:: PASSAGE SHOWN ::
All of these WMDs had been manufactured by Iraq prior to 1991.  Some of the Iraqi WMDs found, as well as all those that were purchased, were among those known about by United Nations inspectors, in part through inconsistent Iraqi declarations.  However, unlike some of the other Iraqi WMDs, the inspectors did not know the precise number of these specific rocket shells with chemical warheads still in existence, which appears to have been larger than believed, because Iraq did not fully disclose how many it possessed, which validates the finding of the Deulfer Report that Iraq was in some ways “more dangerous” than believed.  The WMD truth-deniers selectively ignored that part of the report, and focused on the lack of an official announcement of the finding of large stockpiles of WMDs at the time.  The Baathist regime of Saddam Hussein lied that it had destroyed its WMDs and failed to provide any such proof of their destruction.    

Iraq’s failure to fulfill its obligation under its 1991 ceasefire after the Liberation of Kuwait, as well as UN resolutions, was why the UN Security Council found Iraq in “material breach” of those resolutions, subject to “serious consequences,” which were understood to mean military action.  In addition to the Baathist regime’s violation of its ceasefire by firing on Coalition aircraft patrolling the no-fly zones over Kurdish and Shi’ite parts of Iraq, and Iraqi sponsorship of terrorism, including harboring and financing terrorists who had targeted and killed Americans, Iraq’s weapons of mass destruction were a justification for war.  Indeed, Iraq, which had committed serial aggression under Hussein, intimidated its neighbors, both with its remaining conventional force, and its retention of WMD.  The Baathist regime was also found to possess missiles of longer range than permitted by UN resolutions.  Iraq was violating the UN embargo in the hope of outlasting it to resume its WMD program.

The program to acquire the 400 Iraqi chemical WMDs succeeded in removing the weapons from the black market and potentially from the hands of terrorists or other insurgents.  It makes sense, therefore, that the results of the program were not announced at the time, despite the public criticism of President George W. Bush and other American an international leaders who supported the Liberation of Iraq for the supposed lack of finding of WMDs. 

The lack of credibility in Hussein and the absence of any proof provided by him that he had destroyed his known WMDs or even disclosed his full arsenal, made criticism by the WMD truth-deniers, even at the time, invalid, especially after both media and government reports of finding of WMDs in Iraq.  The series of Times reports now demonstrate clearly, as if any further proof were necessary, how wrong the WMD truth-deniers were in believing Hussein and insisting that Iraq no longer had any WMDs, that the WMDs it had were few or were not lethal (at least in 2003), and thus Iraq was not a threat and war was not justified, leaving aside Iraq’s other aforementioned acts of war that were alone sufficient even without Iraqi possession of any WMD.  The critics’ argument that the only justifiable cause of war would have been new WMDs because of the insignificance of the old WMDs has been thoroughly refuted by reference to Bush Administration specific citations of Iraq’s old WMDs as a justification, as well as in terms of the amount and lethality of Iraq’s WMD arsenal.

:: SUPPLIED MATERIAL ::
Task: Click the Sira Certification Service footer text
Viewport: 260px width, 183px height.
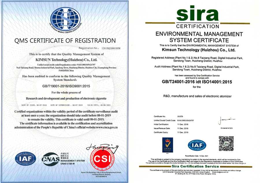Action: pos(195,166)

:: EXERCISE REQUIREMENTS ::
In the text on Iraq's weapons of mass destruction above, reproduce the portion starting at "The program to" and ending at "finding of WMDs.".

:: OUTPUT FOR THIS TASK ::
The program to acquire the 400 Iraqi chemical WMDs succeeded in removing the weapons from the black market and potentially from the hands of terrorists or other insurgents.  It makes sense, therefore, that the results of the program were not announced at the time, despite the public criticism of President George W. Bush and other American an international leaders who supported the Liberation of Iraq for the supposed lack of finding of WMDs.